▶ **Problem to solve**: From the data below, return each line in which the string "computer" is found.

Stored items:
★ ★ ★ ★

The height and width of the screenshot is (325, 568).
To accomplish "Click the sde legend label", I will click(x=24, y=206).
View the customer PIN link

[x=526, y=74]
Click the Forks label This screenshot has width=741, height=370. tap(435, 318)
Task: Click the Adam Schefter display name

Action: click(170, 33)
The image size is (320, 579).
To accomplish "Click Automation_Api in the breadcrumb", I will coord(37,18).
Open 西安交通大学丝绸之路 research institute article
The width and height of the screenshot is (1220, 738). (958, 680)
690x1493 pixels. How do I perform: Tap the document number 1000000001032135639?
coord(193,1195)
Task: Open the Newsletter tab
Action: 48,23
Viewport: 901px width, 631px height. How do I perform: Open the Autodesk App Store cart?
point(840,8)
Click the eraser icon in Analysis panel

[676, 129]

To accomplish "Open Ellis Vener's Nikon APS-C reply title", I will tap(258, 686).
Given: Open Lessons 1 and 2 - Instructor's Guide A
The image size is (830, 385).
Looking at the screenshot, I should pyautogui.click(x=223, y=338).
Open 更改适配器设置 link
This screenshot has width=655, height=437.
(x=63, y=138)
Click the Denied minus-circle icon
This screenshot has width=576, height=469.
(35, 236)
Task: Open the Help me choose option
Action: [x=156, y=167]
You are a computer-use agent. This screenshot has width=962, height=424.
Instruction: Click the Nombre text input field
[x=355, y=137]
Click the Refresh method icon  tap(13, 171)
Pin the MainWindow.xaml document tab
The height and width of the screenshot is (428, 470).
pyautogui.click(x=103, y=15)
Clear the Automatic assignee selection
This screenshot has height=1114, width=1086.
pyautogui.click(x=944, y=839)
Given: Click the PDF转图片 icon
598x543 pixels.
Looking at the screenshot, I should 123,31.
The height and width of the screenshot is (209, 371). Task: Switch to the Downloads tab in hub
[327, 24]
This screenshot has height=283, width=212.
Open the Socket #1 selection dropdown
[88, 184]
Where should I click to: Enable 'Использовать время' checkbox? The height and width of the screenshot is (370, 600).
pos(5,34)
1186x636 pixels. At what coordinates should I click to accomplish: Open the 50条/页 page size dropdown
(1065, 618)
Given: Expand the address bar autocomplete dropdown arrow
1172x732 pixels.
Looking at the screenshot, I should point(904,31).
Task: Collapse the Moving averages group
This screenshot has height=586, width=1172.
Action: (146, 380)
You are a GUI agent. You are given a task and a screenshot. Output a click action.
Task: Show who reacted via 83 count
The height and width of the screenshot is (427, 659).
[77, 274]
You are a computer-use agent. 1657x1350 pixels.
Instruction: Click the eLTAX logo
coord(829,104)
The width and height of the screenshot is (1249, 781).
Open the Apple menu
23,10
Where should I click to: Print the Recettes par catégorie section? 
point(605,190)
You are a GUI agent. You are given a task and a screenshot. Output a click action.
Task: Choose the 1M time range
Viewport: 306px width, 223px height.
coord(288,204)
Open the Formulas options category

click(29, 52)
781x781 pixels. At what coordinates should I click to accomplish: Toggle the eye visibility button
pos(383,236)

★ ★ ★ ★

▶ **Reply**:
You are a computer-use agent. This screenshot has width=962, height=424.
You are a computer-use agent. 1657x1350 pixels.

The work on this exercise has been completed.